From the Syracuse Post-Standard, Sun., Feb 17, 1946
Jim Jackson gazed from his kitchen window, early one February morning in 1903. and remarked: 'She's comin' from the northwest an' I'll bet we're goin't to have an old ripsnorter. When you see the snow comin' down slantwise that way, you can get ready fer a storm."
The wind howled around the big white house on the hill, across the tracks from Mallory depot, and the soft flakes were falling faster and faster. And, as I struggled down to the depot for the morning passenger train, it was getting worse by the minute. No passengers emerged from, or boarded No. 7 that morning - and that was the last train we saw for some time. Clayt Fellows, section boss, showed up for a brief survey of the situation and then he and his men holed up in the section house to await developments.
About 4 p.m. I got my switch lamps ready and started south with two of them. One was to be placed at the junction of Corbett's spur, and the other on the sidetrack switch stand. The wind was blowing ferociously, the snow was swirling in such compact clouds that it was impossible to see a single foot in any direction, except at intervals, when the storm lulled for a few brief moments.
I was walking down the center of the main track, when suddenly from out of nowhere came a mental urge, intuition, "hunch," or whatever you care to call it, that I should step across to the adjacent side track. Almost involuntarily I did so - and I had taken not one step from my new location, when a snow plow, pushed by two engines whizzed by on the track I had just left! All I got was a slight addition to the storm's mighty roar, a ghostly flash, a shadowy, fast-moving mass - and the show was over!
Must I admit I was a bit weak at the knees for the next few minutes? Sam Hollingsworth, one of the engineers on the plow, said afterward that he got just one glimpse of me as i stepped over to the siding. He claimed he could sense, by my leisurely manner that I had no idea there was anything behind me. And he swore mightily and oft it was so close, that had I been two inches larger at the waist, the snow plow flange would have hit me! Jim Jackson was sitting in his big chair by an east window, and during a break in the storm he saw the plow bearing down and apparently running right over me. Grabbing his coat and cap, he ran down the hill "faster," as he said, "than any 72-year-oldster ought to travel." Plodding down the side track, he finally glimpsed a form ahead of him and yelled lustily, but I didn't hear him. I went on and set my lamps, and returning, met him.

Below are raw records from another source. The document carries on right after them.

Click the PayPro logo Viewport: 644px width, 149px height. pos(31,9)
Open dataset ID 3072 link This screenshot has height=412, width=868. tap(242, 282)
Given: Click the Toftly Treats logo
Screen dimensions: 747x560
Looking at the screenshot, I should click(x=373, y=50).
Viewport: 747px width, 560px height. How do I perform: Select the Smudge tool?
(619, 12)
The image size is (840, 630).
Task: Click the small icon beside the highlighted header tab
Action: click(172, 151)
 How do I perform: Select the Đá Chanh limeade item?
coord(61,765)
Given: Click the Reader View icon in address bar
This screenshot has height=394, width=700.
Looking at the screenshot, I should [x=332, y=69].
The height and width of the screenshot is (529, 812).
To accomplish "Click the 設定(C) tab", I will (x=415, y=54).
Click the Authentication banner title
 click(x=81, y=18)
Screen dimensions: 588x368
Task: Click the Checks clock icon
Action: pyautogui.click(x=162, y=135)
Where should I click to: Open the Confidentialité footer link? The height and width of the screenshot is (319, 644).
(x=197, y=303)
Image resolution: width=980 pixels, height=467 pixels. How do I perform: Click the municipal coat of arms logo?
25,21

We went back to the depot, and my day's work being done, we went up the hill for supper. As we left the station, however, Jim's wife, "Car'line" came plowing through the snow in eager search for us.
After supper we sat rather quietly in the big cheery living room, discussing my near-adventure and listening to the wild hullabaloo outside. Finally, Jim looked at me with a speculative eye, and remarked: "Y'know, I don't hold, generally, to the use of liquor, but it seems to me, Bert, that in memory of a dumb out-an' -out miracle, we could do worse than to celebrate your good luck with a nice hot toddy - that is, providin' of course that we had anything to make it with!"
The old rascal knew that I had a bottle of Tucker's rye up in my room. I used to get a reasonable supply of that famous brand at Garlock's liquor store, across from the old New York Central depot, whenever I came to Syracuse. Perhaps the reason my supply was a bit low at that time, was due to the fact that I hadn't been in town for some time!
Anyway, we had our hot toddies - one apiece - and, although Car'line sipped hers in very small portions and with a most deprecatory manner, as if she did it under protest, she left no final dregs in her glass. Jim related again, in full detail, the story of his one and only extended journey beyond the confines of Hastings- a two weeks sojourn in Oswego on jury duty, 'way back in the '70s. It had been a great adventure for him and he seldom failed to recount it, exhaustively, whenever he could induce any listeners to stay within hearing distance, long enough for the telling.
One of his favorite episodes of the occasion was about the waitress at the old Adams House in Oswego, who, at the end of each dinner, came to the tables and chanted: "Apple, mince, cherry, raspberry, custard an' punkin," to which outburst, Jim claimed he always replied, "I'll take a small hunk of each!"
"And," he used to chuckle, "I always got 'em, too!"
Then, when the yawns became alarmingly manifest, Jim arose from his big morris chair, knelt beside it; and, while we reverently bowed out heads, he offered thanks in his own sturdy and unflowered tones - thanks for the preserving hand of the Father, which had been held over me that day...And, folks, when he had finished, I felt myself nearer to the Throne of God than I had ever been before!
So - a mighty storm howled and raged outside; the force of nature seemed to be at war; but here, within, was peace and comfort and thankfulness and good fellowship. Perhaps just a tiny preview of heaven - who may know? Jim and his Car'line have slept for, now, these many years; but I never journey by the big white house on the hill without thinking of that day, long ago, when death passed so closely by me, that I could feel the brush of his ebony wing.